The quotient rule applies when you need to differentiate a function that can be expressed as a ratio of two functions. If \( u \) and \( v \) are functions of \( x \), the derivative of \( \frac{u}{v} \) is given by:

• \( \frac{v \cdot u' - u \cdot v'}{v^2} \)

Applying this rule to our function, \( u = x \) and \( v = x-1 \), gives us the derivative \( y' = \frac{-1}{(x-1)^2} \). This expression will help us find the slope at any point on the curve.

The slope of a tangent line is essentially the value of the derivative at a particular point on a curve. It represents the instantaneous rate of change of the function at that point. For our problem, after finding the derivative as \( y' = \frac{-1}{(x-1)^2} \), we substitute \( x = 2 \) to find the slope at the point (2,2).
Substituting gives us \( y' = \frac{-1}{1} = -1 \). Thus, the slope of the tangent line at (2,2) is \(-1\). This slope tells us that the tangent line is decreasing; for every unit increase in \( x \), \( y \) decreases by one unit.

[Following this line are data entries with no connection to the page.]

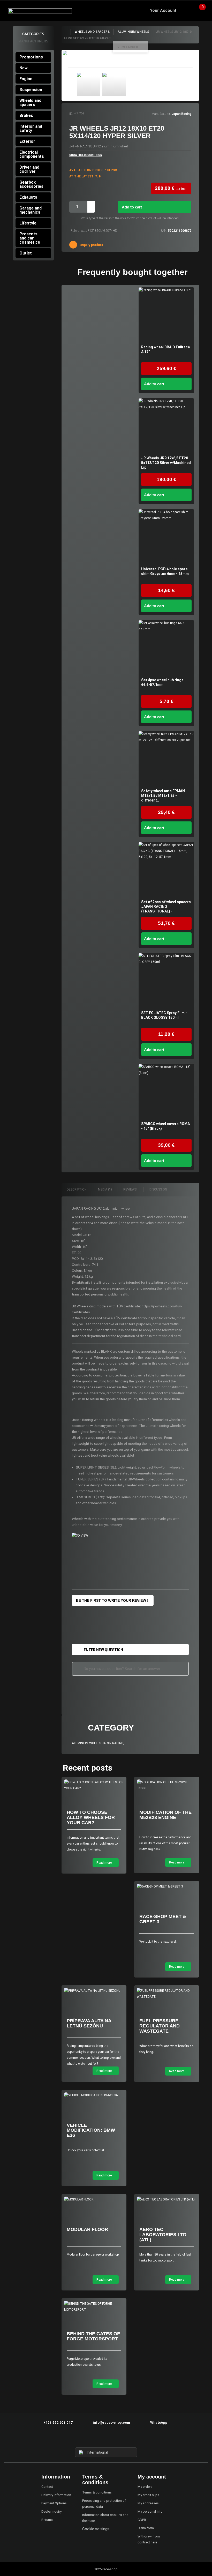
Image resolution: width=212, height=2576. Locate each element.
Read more (104, 1862)
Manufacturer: (161, 114)
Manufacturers (33, 41)
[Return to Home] (66, 32)
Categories (33, 34)
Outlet (25, 253)
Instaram (106, 2438)
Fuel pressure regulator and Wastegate (159, 2026)
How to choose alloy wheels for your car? (91, 1817)
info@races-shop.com (111, 2422)
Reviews (130, 1189)
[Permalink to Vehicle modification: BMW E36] (94, 2095)
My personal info (150, 2511)
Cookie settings (95, 2529)
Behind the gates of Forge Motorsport (93, 2336)
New (23, 67)
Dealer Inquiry (51, 2511)
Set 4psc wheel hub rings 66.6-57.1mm (162, 682)
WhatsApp (158, 2422)
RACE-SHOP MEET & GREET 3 (162, 1919)
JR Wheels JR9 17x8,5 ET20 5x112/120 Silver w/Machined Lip (166, 462)
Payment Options (54, 2503)
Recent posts (87, 1768)
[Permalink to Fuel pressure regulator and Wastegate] (166, 1994)
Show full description (85, 155)
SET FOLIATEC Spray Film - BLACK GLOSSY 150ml (164, 1015)
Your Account (163, 10)
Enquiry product (91, 245)
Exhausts (28, 197)
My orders (145, 2487)
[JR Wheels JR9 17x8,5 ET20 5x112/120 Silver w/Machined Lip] (166, 426)
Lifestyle (27, 223)
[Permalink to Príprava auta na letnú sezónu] (94, 1991)
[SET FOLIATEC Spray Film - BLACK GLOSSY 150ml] (166, 981)
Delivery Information (56, 2495)
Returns (47, 2520)
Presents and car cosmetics (29, 238)
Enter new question (103, 1650)
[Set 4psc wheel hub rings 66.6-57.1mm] (166, 648)
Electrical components (31, 154)
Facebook (96, 2438)
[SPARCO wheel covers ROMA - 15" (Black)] (166, 1092)
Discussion (158, 1189)
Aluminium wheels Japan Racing (97, 1743)
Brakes (26, 115)
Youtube (115, 2438)
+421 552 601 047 (58, 2422)
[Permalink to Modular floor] (94, 2200)
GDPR (142, 2520)
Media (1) (105, 1189)
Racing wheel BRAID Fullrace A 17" (165, 349)
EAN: (164, 231)
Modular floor (87, 2229)
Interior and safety (30, 128)
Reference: (78, 231)
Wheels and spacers (30, 102)
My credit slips (148, 2495)
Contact (47, 2487)
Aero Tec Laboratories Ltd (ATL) (162, 2234)
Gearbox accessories (31, 184)
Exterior (27, 141)
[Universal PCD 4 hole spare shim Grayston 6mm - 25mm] (166, 537)
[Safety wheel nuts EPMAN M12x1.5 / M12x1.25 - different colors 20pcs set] (166, 759)
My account (152, 2477)
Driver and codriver (29, 169)
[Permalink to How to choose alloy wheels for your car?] (94, 1785)
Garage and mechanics (30, 210)
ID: (71, 114)
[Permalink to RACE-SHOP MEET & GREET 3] (166, 1887)
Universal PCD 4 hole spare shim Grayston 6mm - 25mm (165, 571)
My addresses (148, 2503)
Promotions (31, 57)
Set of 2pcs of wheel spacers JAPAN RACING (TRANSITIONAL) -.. (166, 906)
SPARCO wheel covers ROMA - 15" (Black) (165, 1126)
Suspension (30, 89)
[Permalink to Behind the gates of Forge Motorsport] (94, 2307)
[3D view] (83, 1536)
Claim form (146, 2528)
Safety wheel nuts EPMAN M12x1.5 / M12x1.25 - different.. (163, 795)
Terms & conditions (97, 2492)
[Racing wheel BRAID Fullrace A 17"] (166, 315)
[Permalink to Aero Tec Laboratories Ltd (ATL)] (166, 2200)
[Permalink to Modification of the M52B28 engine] (166, 1785)
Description (77, 1189)
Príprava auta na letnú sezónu (89, 2023)
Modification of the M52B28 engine (165, 1815)
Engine (25, 78)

To find the equation of the tangent line, we use the point-slope form of a line, given by:

• \( y - y_1 = m(x - x_1) \)

In this formula, \( (x_1, y_1) \) are the coordinates of a point on the line, and \( m \) is the slope. In our problem, \( (x_1, y_1) = (2,2) \), and the slope \( m = -1 \).
Substituting these into the point-slope formula gives:
\( y - 2 = -1(x - 2) \).
Simplifying, we arrive at the equation of the tangent line: \( y = -x + 4 \). This is a straight line that touches the curve at exactly one point, (2,2), both having the same slope there, ensuring it's a tangent.